TASK OBJECTIVE:
Rewrite the part of the lines below that runs from the start through the line containing "click(714, 578)", both ends included, with the requests kept as they are and 137 added to every coordinate in the answers.

(Lines for locating words and elements)
════════════════

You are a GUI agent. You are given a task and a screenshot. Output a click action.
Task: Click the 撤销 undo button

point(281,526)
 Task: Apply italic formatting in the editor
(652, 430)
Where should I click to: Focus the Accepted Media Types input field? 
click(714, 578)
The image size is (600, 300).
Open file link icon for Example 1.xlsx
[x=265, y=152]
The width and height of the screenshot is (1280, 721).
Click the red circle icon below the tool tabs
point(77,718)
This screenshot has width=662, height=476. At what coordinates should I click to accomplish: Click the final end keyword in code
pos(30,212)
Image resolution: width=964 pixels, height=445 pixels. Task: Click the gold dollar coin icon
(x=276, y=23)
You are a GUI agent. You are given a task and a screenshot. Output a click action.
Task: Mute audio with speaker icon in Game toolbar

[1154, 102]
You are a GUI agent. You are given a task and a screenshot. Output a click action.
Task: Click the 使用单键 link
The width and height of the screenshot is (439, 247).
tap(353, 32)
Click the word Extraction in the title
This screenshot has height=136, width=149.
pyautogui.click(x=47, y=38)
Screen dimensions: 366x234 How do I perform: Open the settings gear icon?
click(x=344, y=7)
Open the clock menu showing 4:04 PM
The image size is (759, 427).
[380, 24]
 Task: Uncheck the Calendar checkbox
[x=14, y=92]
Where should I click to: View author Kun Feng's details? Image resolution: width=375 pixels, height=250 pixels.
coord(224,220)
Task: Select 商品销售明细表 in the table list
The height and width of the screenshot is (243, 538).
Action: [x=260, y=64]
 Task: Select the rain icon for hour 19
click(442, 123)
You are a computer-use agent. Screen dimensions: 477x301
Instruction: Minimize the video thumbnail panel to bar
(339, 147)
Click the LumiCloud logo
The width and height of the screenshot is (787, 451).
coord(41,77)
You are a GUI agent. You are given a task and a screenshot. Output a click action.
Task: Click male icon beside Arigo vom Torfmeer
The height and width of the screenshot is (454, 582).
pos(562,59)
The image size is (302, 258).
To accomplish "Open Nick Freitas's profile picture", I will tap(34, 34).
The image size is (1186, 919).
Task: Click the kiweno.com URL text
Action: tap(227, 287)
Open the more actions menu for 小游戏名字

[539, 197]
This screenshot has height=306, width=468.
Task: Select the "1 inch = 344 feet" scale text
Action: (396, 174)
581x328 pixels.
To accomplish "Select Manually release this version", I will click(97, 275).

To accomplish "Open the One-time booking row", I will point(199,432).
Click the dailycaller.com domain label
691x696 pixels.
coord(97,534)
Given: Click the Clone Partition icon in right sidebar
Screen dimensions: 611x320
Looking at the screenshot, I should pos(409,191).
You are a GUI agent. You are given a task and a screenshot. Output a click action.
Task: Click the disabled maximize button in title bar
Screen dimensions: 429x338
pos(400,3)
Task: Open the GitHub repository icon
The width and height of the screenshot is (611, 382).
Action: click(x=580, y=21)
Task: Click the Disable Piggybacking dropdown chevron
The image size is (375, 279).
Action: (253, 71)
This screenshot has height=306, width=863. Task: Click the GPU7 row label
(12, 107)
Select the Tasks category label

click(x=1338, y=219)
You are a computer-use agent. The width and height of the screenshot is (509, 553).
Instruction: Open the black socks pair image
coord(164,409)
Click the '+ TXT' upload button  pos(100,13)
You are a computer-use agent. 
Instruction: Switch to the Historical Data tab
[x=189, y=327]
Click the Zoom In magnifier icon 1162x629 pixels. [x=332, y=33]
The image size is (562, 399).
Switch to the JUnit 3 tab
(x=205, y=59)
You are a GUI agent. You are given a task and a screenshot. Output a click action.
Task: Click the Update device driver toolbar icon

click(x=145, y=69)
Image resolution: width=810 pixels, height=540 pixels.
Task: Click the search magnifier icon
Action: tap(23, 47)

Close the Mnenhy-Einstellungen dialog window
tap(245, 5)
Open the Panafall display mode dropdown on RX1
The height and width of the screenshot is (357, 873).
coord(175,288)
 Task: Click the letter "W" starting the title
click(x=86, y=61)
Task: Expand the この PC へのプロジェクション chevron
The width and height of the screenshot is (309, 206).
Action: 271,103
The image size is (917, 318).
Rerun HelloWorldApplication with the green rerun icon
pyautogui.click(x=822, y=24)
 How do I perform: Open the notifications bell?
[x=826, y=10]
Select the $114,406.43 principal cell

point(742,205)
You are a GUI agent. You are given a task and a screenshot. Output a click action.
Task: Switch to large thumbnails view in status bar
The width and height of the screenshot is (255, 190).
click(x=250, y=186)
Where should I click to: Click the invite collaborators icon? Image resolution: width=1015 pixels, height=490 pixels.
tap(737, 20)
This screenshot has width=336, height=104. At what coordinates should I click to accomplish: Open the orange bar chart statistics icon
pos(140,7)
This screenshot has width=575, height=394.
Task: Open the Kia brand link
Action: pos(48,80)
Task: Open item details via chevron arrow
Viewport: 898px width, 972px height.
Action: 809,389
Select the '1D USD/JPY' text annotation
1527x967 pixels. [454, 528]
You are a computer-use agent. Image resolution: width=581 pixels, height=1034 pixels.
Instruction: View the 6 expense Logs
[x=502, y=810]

════════════════

SOLUTION TO THIS TASK:
You are a GUI agent. You are given a task and a screenshot. Output a click action.
Task: Click the 撤销 undo button

point(418,663)
 Task: Apply italic formatting in the editor
(789, 567)
Where should I click to: Focus the Accepted Media Types input field? 
click(851, 715)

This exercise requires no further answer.